Posted By USFN, Monday, May 1, 2017
Updated: Tuesday, April 18, 2017

May 1, 2017

by Douglas A. Oliver
Anselmo Lindberg Oliver LLC
USFN Member (Illinois)

Since December 3, 2015, one of the most challenging issues in Illinois foreclosure law has been condominium association (COA) demands that lenders satisfy unpaid, pre-foreclosure assessments, where the lender was the successful bidder at the judicial sale. On that date, a unanimous Illinois Supreme Court held that a condominium assessment lien against foreclosed property survives the foreclosure where post-sale assessments go unpaid. This was decided in a case known as 1010 Lake Shore Association v. Deutsche Bank National Trust Co., 43 N.E.3d 1005, 2015 IL 118372; and it dealt with Section 9(g) of the Illinois Condominium Property Act (Act) (765 ILCS 605/9(g)).

Under Section 9(g) of the Act, unpaid assessments become an automatic lien on condo property. This lien is subordinate to purchase money mortgages and is wiped out as a junior lien in a foreclosure — if the winning bidder at the foreclosure sale pays the assessments that come due from the first day of the next month following the sale.

The 1010 Lake Shore decision held that, pursuant to Section 9(g)(3) of the Act, the lien for pre-foreclosure unpaid assessments remains in place and enforceable until post-sale assessments are paid. Specifically, the Illinois Supreme Court ruled that it is the payment of post-sale assessments that “confirms extinguishment” of the lien for unpaid pre-foreclosure assessments. However, 1010 Lake Shore left open a key question: when must such payments be made to accomplish extinguishment of that pre-foreclosure lien? A lack of guidance on this issue created many disputes as to whether pre-foreclosure assessment liens were extinguished, despite lender payments of post-sale assessments.

Condominium associations in Illinois took the position that post-sale assessments had to be paid on the first of the month following the sale, or very soon thereafter. Otherwise, the COA contended, the lien for pre-foreclosure assessments could not be wiped out by later payment of post-sale assessments. In other words, the “late” payment of post-foreclosure assessments waived extinguishment of pre-foreclosure assessment liens. Under this view, the associations could demand all unpaid assessments, including pre-foreclosure assessments, in many — if not most — cases.

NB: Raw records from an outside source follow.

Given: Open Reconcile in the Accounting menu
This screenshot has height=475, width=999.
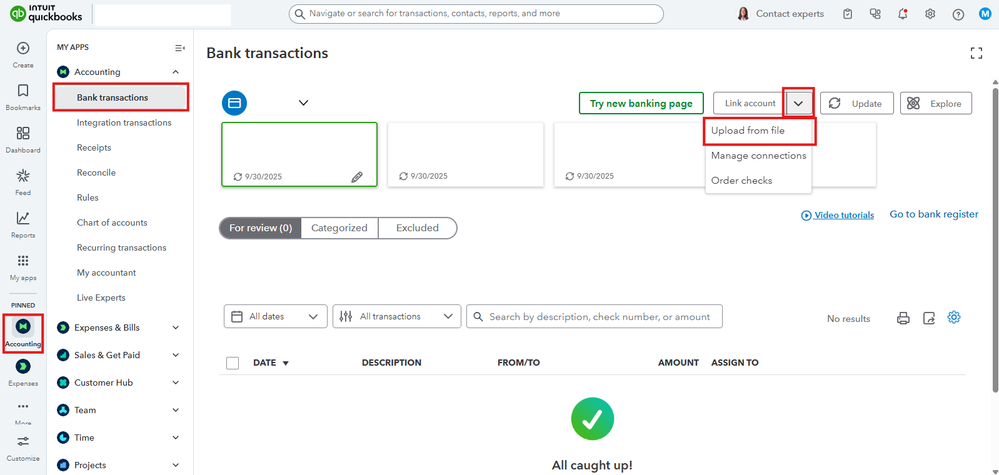Looking at the screenshot, I should 96,173.
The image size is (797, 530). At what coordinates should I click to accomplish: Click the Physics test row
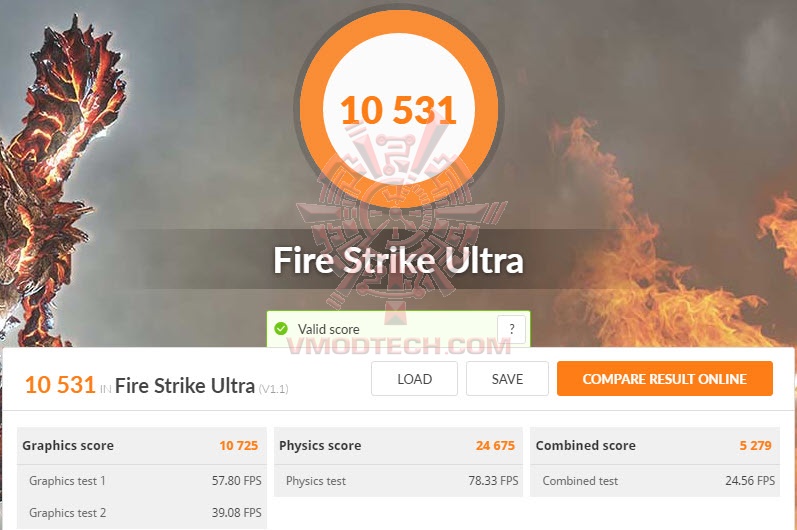(x=398, y=481)
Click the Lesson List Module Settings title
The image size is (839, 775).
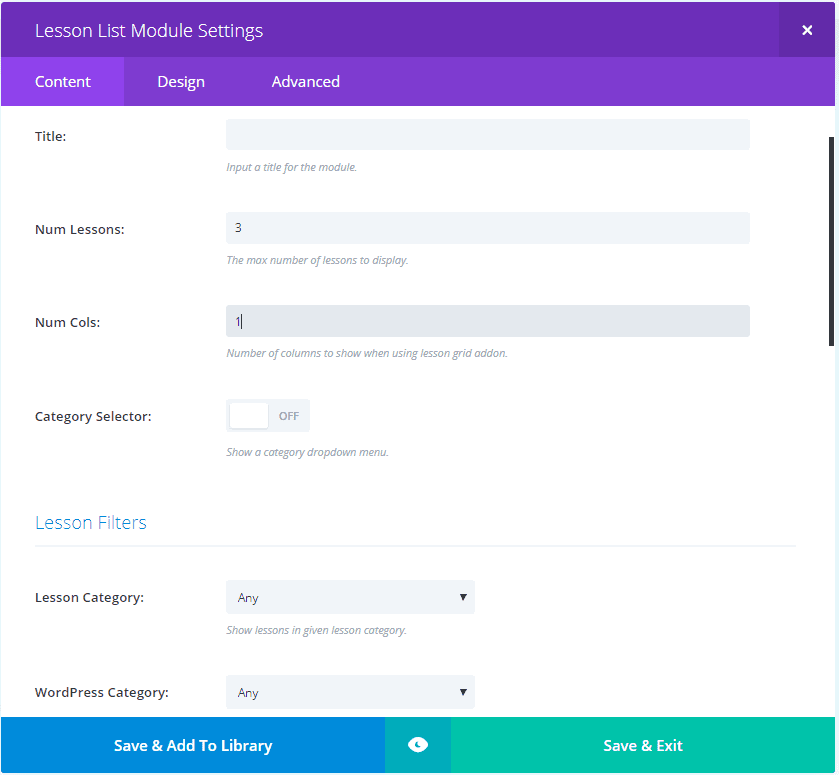(149, 30)
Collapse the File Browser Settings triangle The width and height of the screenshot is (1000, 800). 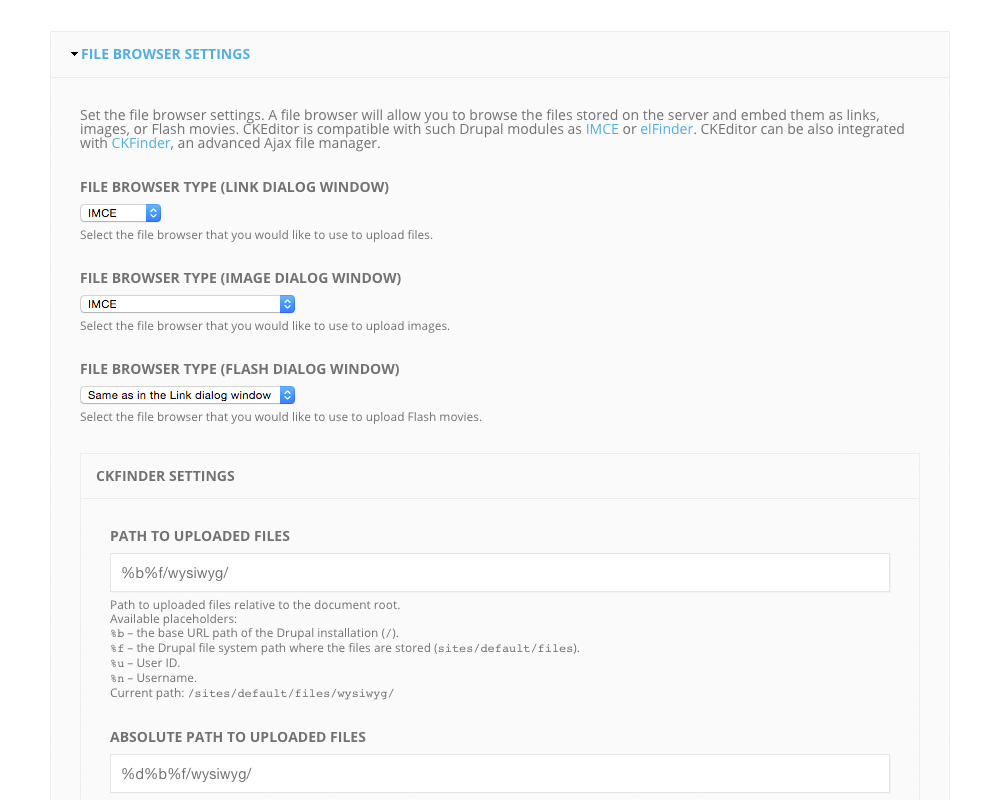(x=74, y=54)
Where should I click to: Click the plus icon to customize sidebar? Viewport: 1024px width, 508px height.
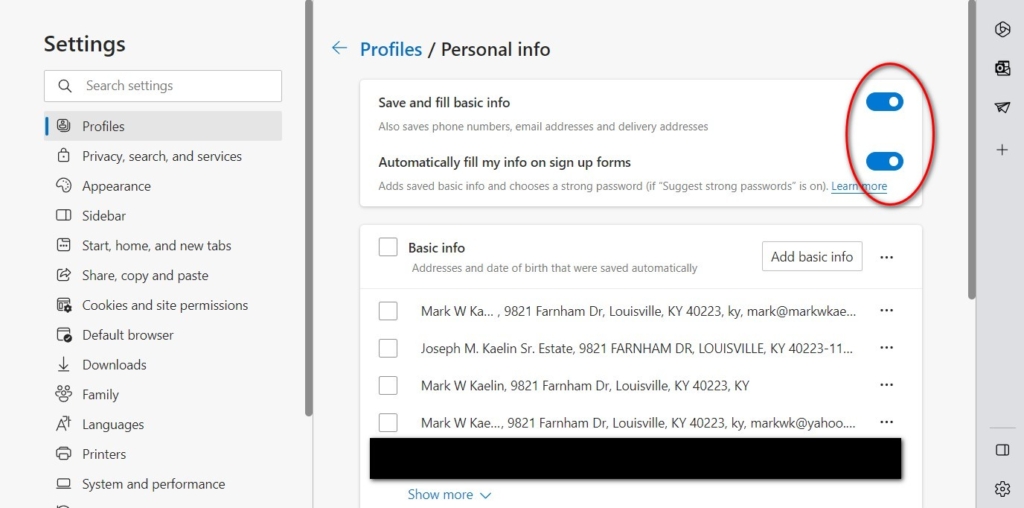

COAs would aggressively assert this course of action by holding REO closings hostage or filing lawsuits to evict lenders from possession of condo property. None of this was supported by the language of Section 9(g)(3) of the Act or the 1010 Lake Shore opinion. However, condo associations successfully pressed the issue because the foreclosing lender’s only alternative to payment was to litigate the association’s right to payment — an unacceptable choice to many.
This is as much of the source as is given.